A significant factor contributing to lower gas fees is the increased migration of network activities to Layer 2 solutions, which improve transaction speed while reducing costs.

Additionally, innovations such as blob transactions, introduced in Ethereum’s recent Dencun upgrade, have further optimized costs on these secondary layers.

Notably, Blobs are a feature introduced to improve Ethereum’s compatibility with Layer 2 solutions such as zkSync, Optimism, and Arbitrum by efficiently managing data storage needs.

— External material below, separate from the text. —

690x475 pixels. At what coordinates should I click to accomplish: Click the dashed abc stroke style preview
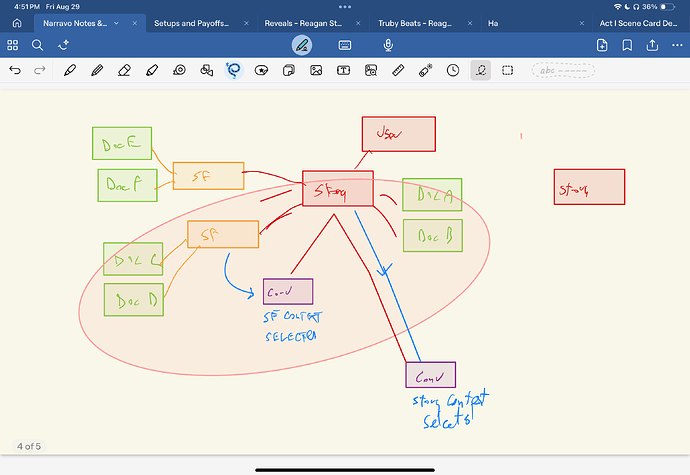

This feature is part of the Dencun upgrade, which integrates proto-danksharding via EIP-4844.

While beneficial for reducing transaction fees, these technological advances pose challenges to Ethereum’s deflationary mechanisms.

This upgrade introduced a new fee structure where a portion of each transaction fee, the base fee, is burned, potentially reducing the overall supply of ETH. However, with transaction fees decreasing, the expected deflationary pressure via burning has eased, signaling a shift towards a more inflationary trend in the near term.

According to Ultrasoundmoney, Ethereum’s supply dynamics have shifted to a slightly inflationary mode with a growth rate of 0.498%. This shift could realign if network activity increases, leading to increased transaction fees and, therefore, higher consumption rates.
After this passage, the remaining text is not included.